A fisherman from Lincoln County caught an oddity while on a charter boat in the Sheepscot River of Wiscasset, Maine. Newcastle charter boat Capt. Dean Krah said he has fished Maine’s waters for decades, and even he wasn’t sure what his customer had snagged. “I’ve caught every shark out there in the ocean, including a great white, but none of us had ever seen a shark like this before,” Krah told The Lincoln County News. “He had a tail, almost like a thresher shark, and a big set of teeth, and there were gills along the side, like a great white. The color was beautiful. He had brown spots.”
Krah said his client, Dave Fischer, and a guest, Al Andrews of Westport Island caught the fish while they were striped bass fishing near the mouth of Marsh River. This was about a mile north of Donald E.Davey Bridge that connects Edgecomb to Wiscasset. The men reported that the fish put up quite a struggle. “My client hooked up and he and this fish just fought and fought,” Krah explained. “[The shark] went down deep and hard. He finally got it up where we could see it and we thought we had a live sturgeon.”
The men succeeded in bringing the shark aboard. However, he was just shy of 4 feet and weighed an estimated 40 to 50 pounds, Krah said. The skipper speculated that Fischer had reeled in a thresher shark or potentially a juvienille great white. The men photographed the fish before releasing it back into the water, hook and all. Krah admitted that he wasn’t feeling particularly brave, given the size of the shark’s teeth.

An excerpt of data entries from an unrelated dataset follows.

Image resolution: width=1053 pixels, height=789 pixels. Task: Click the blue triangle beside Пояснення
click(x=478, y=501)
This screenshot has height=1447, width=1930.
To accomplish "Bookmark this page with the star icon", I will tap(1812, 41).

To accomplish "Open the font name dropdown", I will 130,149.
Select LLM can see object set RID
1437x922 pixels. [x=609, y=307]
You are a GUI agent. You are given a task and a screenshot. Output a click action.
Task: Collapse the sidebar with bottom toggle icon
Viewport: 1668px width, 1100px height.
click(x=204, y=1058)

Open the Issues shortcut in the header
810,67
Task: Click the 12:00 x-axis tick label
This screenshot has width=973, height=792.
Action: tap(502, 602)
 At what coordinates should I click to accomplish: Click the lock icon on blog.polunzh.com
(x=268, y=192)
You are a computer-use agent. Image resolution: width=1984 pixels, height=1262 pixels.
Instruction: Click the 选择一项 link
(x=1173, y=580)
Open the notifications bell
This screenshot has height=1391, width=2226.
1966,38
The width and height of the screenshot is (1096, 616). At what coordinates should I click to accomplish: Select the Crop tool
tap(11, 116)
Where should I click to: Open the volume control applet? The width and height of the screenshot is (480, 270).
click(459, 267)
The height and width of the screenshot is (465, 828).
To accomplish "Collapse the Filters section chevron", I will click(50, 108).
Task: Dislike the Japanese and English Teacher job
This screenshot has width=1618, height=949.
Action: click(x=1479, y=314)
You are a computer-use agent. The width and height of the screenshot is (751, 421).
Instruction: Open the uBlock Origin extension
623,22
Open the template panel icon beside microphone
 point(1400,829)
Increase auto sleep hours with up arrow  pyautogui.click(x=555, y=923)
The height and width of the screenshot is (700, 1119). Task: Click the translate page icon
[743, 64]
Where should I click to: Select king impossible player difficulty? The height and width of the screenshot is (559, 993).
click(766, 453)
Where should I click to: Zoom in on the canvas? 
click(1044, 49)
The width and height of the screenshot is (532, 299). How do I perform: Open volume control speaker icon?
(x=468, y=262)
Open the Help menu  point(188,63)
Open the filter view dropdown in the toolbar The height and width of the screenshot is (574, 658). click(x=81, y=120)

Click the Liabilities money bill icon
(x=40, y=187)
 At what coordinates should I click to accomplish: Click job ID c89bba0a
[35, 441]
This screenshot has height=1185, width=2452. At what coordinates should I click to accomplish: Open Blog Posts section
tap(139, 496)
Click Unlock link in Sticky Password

An expert weighs in on the official species of the shark
In an email correspondence with Krah, Matt Davis, a Maine Department of Marine Resources scientist, identified the fish as a sand tiger shark, Carcharias taurus. Davis he identified the species by noting the “ragged teeth, a ‘hunched’ back, a very tall second dorsal fin, and a very long upper tail lobe.”
“Sand tigers are not uncommon in Maine, but we usually hear about them more in the south around the Nubble/Cape Neddick area,” Davis explained. “I imagine as our waters warm over the coming decades, we could be seeing more of them extend throughout the state.”
Sand tiger sharks, more commonly known as docile and slow moving creatures, are not aggressive toward humans. This makes them a popular choice for public aquariums due to the species ability to survive in captivity. This summer, sharks have been making headlines. In Maine’s waters, several sightings of the fish have been reported–including a great white that killed a seal near Pemaquid Point in July.